Среди всей этой раболепной толпы, с душевным трепетом ожидавшей момента предстать пред очи человека случая и власти, выделялся сидевший в небрежной позе молодой, красивый гвардейский офицер.
На его выразительном лице не заметно было ни робости, ни волнения и, по-видимому, ему только было не по себе от нетерпения вследствие долгого ожидания.
Он то и дело сам бросал взгляды своих темно-синих глаз то на дверь, ведущую в кабинет графа, то на другую, ведущую в переднюю.
Офицер этот был Антон Антонович фон Зееман. Он приходился дальним родственником адъютанту графа Аракчеева — Петру Андреевичу Клейнмихелю.
Впрочем, между этими родственниками отношения были более чем холодны: Антон Антонович, несмотря на то, что был лет на десять моложе Петра Андреевича, еще в ранней юности разошелся с ним.
Петр Андреевич, со своей стороны, при редких встречах относился, к нему более по-родственному, но в этих отношениях молодой офицер-идеалист чувствовал снисходительное потворство его бредням со стороны человека до мозга костей практика, каким был Клейнмихель, что еще более раздражало фон Зеемана и делало разделяющую пропасть между ними все глубже и глубже.

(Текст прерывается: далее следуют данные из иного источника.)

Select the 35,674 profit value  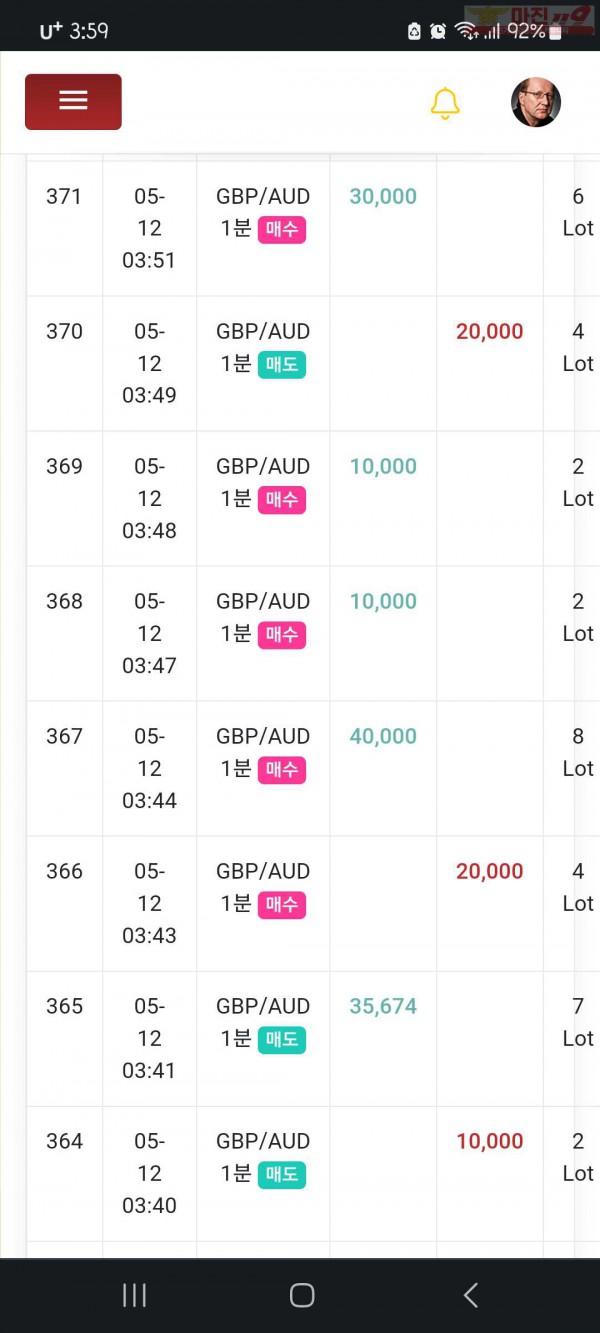(383, 1006)
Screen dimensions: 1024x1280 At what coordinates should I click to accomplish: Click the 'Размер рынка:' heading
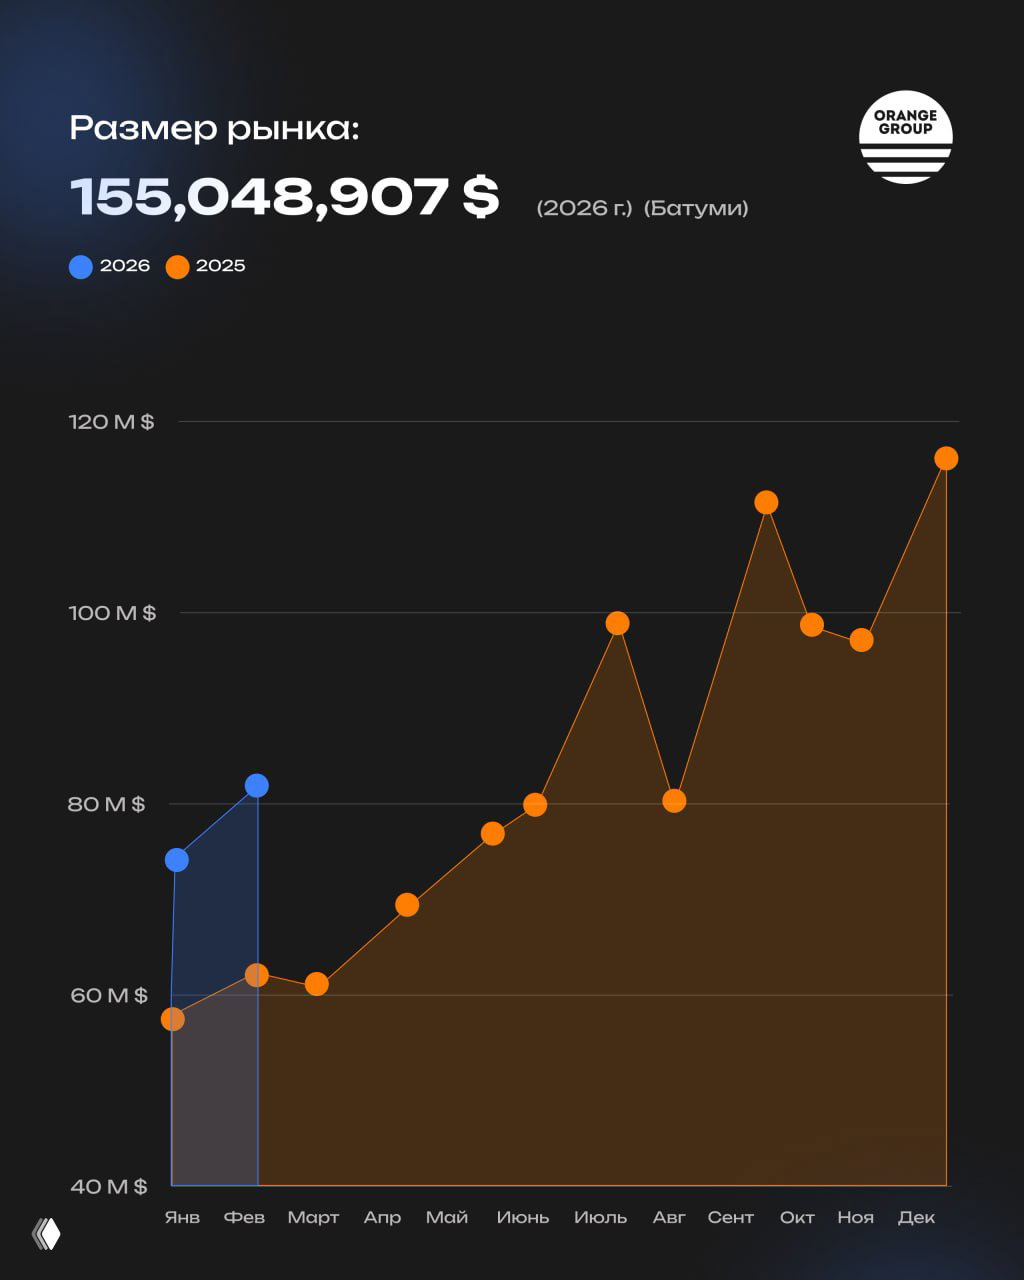pos(214,128)
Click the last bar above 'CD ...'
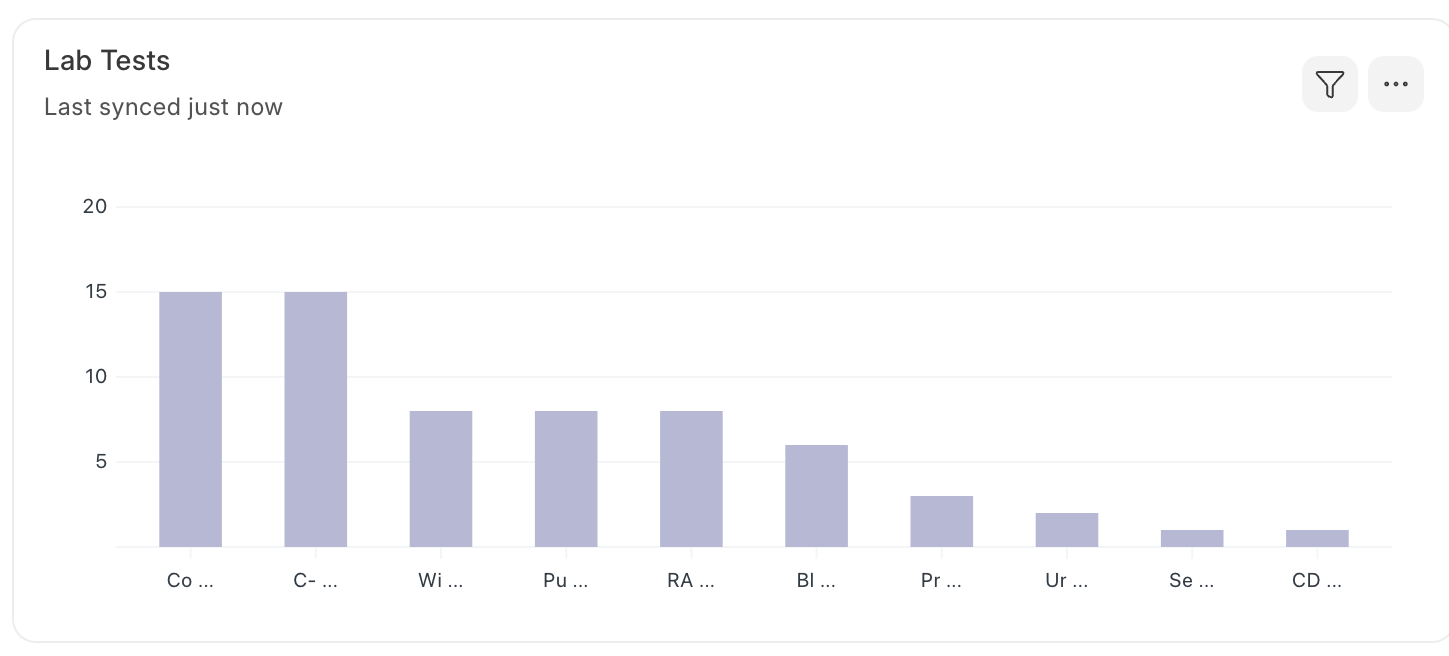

Его присутствие в приемной графа Алексея Андреевича было, видимо, не только не обычным, но даже совершенно неожиданным для бессменного в то время адъютанта графа — Петра Андреевича Клейнмихеля, только что вошедшего в приемную и привычным взглядом окинувшего толпу ожидавших приема.
Клейнмихель был еще молодой, щеголеватый, перетянутый в рюмочку, полковник с тоненькими, белокурыми, от ушей ко рту, в виде ленточек, бакенбардами.
Мягко ступая, с особым военным перевальцем и распространяя вокруг себя запах модных духов, Петр Андреевич остановился у входа и вперил удивленно-недоумевающий взгляд своих серых глаз на продолжавшего сидеть в прежней небрежной позе фон Зеемана.
Сохраняя то же недоумевающее выражение на лице, он двинулся по направлению сидящего, отвечая кивком головы на почтительные поклоны присутствующих.
— Антон?
В секунду произошло то, что все заметили, как Клейнмихель вспыхнул и быстро отдернул протянутую было для рукопожатия руку.
Окликнутый офицер официально встал перед старшим его чином, ни одна черта на его лице не дрогнула, он только слегка приподнял голову и, глянув на адъютанта, упорно и презрительно смерил его с головы до пят.
Судя по его лицу, казалось, что ему даже обиден был этот фамильярный оклик, эта протянутая рука. Свои он упорно держал по швам.
— К его сиятельству по личному, не служебному делу! — бесстрастно и официально произнес он.